Il eut un haut-le-corps comme si elle l'avait frappé :

- Est-ce si important pour vous ? murmura-t-il d'une voix qui s'enrouait.

- Plus que je ne saurais dire.

Comprenant qu'elle était au bord de l'aveu, elle rougit, soudain honteuse d'un comportement si contraire à la retenue et même à la pudeur que cela pouvait amener à la mépriser, elle une fille du peuple qui osait lever les yeux sur lui, un chevalier… un Templier ! Alors, elle s'enfuit vers la maison en courant, les épaules secouées de sanglots. Se fût-elle retournée, le regard dont Olivier l'accompagnait eût peut-être adouci son chagrin. Il contenait un regret poignant mais aussi une lumière dont il n'avait pas conscience, mais qui était bel et bien de la joie.

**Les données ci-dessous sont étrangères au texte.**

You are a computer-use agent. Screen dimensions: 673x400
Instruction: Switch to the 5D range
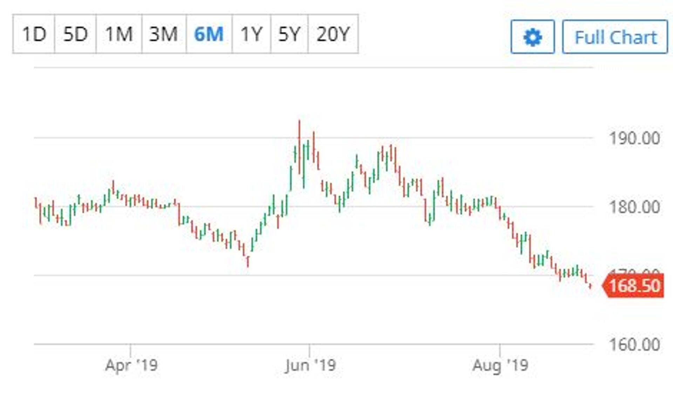(x=75, y=34)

- Elle vous aime…, avait dit Bertrade en son dernier souffle et Olivier, bouleversé, commençait à penser qu'elle ne délirait pas, que ce pouvait être vrai… Mais, pour l'instant, il avait mieux à faire que rêver l'impossible : par exemple, faire payer à Gontran Imbert sa vilenie. A la pensée de ce que ce pourceau lubrique voulait faire subir à |'exquise créature, son sang entra de nouveau en ébullition et il eut envie de le tuer, tout de suite ! Ce serait si simple !... Seulement, exécuter froidement un homme réduit à l'impuissance, si odieux soit-il, jamais Olivier ne le pourrait… Il enroula autour de sa paume la corde qu'il tenait toujours, la passa sur son épaule et tira :

- Allez, viens ! Il est temps de mettre de l'ordre dans ta vie comme dans la mienne…

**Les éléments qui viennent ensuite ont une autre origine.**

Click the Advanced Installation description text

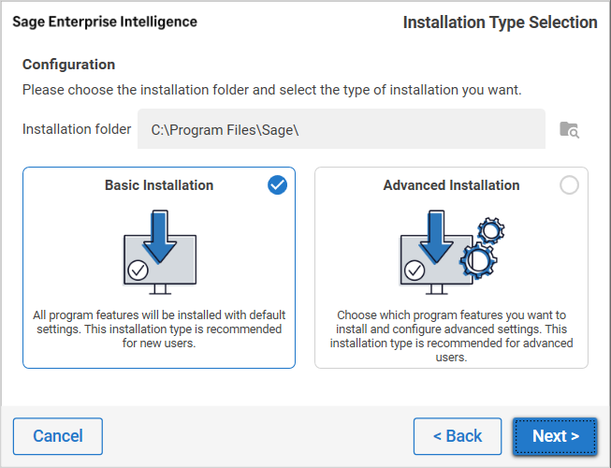coord(451,336)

La bannière aux fleurs de lys bougeait à peine au sommet de l'unique tour, sans fosses d'enceinte. Accotée de deux murs crénelés enfermant la chapelle et se rejoignant à une petite barbacane, elle composait le château de Passiacum. C'était d'habitude l'endroit le plus tranquille qui soit. Le châtelain, le vieux chevalier de Fourqueux, y faisait régner une certaine discipline parmi les six ou sept archers composant la garnison dans l'expectative des – rares ! - visites royales et il y serait sans doute mort d'ennui sans les parties d'échecs avec le chapelain, les repas toujours copieux qu'il partageait avec lui et l'incessant rappel de ses souvenirs guerriers. Il en assaisonnait lesdits repas, mais ceci compensait cela et le chapelain était gourmand. On vivait là en vase clos, sans autre manifestation extérieure que le tintement de la cloche de la chapelle marquant les heures canoniales.

Ce jour-là le manoir était réveillé. A l'approche de l'entrée, Olivier et son prisonnier virent deux archers près de la herse relevée et aperçurent dans la cour des sergents royaux qui, armés d'un bâton à fleur de lys, surveillaient le déchargement des quelques bagages. Naturellement deux guisarmes se croisèrent devant eux, tandis que l'un des gardes demandait en riant :

- Où penses-tu aller comme ça, bonhomme ? Si c'est un voleur de poules que tu amènes à messire de Fourqueux, sache qu'il n'a pas de temps pour toi. Comme tu peux le voir, ajouta-t-il en désignant le tohu-bohu de l'intérieur, notre sire Philippe nous est arrivé.

- C'est justement le Roi que je veux voir !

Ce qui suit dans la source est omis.